What is a CSR?
A Certificate Signing Request (CSR) is a block of encoded text that you submit to a Certificate Authority (CA) when applying for an SSL/TLS certificate. The CSR contains your public key and information about your organization that will be included in the certificate.
What a CSR Contains
| Field | Abbreviation | Example |
|---|---|---|
| Common Name | CN | example.com or *.example.com |
| Organization | O | My Company Ltd |
| Organizational Unit | OU | IT Department |
| City/Locality | L | Bangkok |
| State/Province | ST | Bangkok |
| Country | C | TH |
| E | [email protected] | |
| Public Key | — | RSA 2048-bit or EC key |
The CSR Process
- Generate a private key and CSR (key never leaves your server)

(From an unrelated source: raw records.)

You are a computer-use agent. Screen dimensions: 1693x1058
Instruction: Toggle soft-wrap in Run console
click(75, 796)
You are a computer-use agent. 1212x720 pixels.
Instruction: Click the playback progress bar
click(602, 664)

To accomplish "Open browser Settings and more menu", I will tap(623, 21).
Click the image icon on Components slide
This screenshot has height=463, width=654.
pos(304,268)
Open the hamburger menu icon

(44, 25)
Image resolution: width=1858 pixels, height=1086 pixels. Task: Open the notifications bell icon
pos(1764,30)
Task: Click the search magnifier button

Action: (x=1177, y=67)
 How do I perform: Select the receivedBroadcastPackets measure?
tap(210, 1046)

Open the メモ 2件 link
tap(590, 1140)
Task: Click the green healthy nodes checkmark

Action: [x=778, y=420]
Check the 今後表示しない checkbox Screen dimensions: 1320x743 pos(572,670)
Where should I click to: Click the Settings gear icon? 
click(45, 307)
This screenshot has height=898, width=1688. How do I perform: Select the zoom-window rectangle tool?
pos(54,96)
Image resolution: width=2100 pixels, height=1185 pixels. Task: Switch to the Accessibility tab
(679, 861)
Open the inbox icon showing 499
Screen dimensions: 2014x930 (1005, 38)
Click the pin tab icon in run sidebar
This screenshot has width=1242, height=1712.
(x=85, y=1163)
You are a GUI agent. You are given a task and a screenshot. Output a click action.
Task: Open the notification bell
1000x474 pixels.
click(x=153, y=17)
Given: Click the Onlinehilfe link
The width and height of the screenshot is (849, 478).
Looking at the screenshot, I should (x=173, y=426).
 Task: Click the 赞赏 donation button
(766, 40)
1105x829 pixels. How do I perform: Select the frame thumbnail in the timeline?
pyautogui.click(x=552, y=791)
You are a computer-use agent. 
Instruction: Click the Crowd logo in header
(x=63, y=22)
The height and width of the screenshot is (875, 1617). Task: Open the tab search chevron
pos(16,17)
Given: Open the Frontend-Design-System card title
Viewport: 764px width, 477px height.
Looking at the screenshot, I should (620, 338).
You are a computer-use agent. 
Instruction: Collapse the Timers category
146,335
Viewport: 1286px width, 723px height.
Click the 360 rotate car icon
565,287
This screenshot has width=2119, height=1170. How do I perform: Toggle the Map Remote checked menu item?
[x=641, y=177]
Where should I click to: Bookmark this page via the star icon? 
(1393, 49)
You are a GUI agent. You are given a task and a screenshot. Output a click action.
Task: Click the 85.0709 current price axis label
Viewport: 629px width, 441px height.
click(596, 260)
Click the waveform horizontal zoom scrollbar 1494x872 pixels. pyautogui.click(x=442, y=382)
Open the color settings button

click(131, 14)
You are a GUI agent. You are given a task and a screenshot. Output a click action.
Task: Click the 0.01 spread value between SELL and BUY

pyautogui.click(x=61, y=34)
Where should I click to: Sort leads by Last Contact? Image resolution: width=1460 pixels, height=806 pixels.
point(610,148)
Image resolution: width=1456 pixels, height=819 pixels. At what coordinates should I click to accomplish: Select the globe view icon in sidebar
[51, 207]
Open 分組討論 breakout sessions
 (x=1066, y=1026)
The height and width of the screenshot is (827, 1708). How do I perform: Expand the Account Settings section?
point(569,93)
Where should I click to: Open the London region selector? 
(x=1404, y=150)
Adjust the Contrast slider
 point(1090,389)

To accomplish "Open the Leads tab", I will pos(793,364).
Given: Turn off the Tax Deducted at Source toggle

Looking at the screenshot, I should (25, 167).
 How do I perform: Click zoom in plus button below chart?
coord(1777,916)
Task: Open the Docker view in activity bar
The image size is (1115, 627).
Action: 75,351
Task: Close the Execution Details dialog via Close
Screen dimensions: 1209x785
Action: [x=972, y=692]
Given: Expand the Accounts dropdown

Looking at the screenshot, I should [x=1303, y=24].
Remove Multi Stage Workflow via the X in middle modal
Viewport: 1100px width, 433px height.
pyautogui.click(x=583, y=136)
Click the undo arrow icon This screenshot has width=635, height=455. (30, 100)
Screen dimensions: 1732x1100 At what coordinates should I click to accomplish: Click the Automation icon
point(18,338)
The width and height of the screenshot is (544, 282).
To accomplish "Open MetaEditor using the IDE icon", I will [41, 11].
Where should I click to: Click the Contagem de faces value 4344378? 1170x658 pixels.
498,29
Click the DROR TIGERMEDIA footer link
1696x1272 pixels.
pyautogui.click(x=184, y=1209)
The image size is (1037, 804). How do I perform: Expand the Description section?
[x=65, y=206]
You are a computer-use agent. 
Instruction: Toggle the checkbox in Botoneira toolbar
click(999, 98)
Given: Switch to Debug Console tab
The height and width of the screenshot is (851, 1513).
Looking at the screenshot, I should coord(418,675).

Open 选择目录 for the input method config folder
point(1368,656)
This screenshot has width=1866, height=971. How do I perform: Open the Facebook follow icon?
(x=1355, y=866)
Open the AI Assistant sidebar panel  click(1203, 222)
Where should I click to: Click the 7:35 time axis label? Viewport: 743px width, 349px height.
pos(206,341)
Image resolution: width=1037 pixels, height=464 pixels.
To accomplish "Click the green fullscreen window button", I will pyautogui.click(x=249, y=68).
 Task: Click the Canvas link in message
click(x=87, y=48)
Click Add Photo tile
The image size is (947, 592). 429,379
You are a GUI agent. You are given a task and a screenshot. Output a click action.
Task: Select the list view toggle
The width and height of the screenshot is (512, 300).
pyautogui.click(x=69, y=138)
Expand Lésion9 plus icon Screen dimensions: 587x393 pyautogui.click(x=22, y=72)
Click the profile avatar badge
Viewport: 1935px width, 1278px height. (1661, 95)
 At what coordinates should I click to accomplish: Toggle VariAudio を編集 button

- Submit the CSR to a Certificate Authority
- CA validates your domain ownership (and organization for OV/EV certs)
- CA signs and returns the SSL certificate
- Install certificate + private key on your web server
Generate a CSR with OpenSSL
# Generate key and CSR together
openssl req -new -newkey rsa:2048 -nodes \
-keyout private.key \
-out server.csr \
-subj "/CN=example.com/O=My Company/C=TH"
# View the CSR contents
openssl req -in server.csr -text -noout💡 The Common Name (CN) must exactly match the domain you want to secure. For wildcard certificates use *.example.com to secure all subdomains. For multi-domain certs, the additional domains go in Subject Alternative Names (SANs), not the CN.
Free SSL Certificates
Let's Encrypt provides free, auto-renewing SSL certificates trusted by all major browsers. Use Certbot to automate the process — it generates the CSR, validates your domain, and installs the certificate automatically.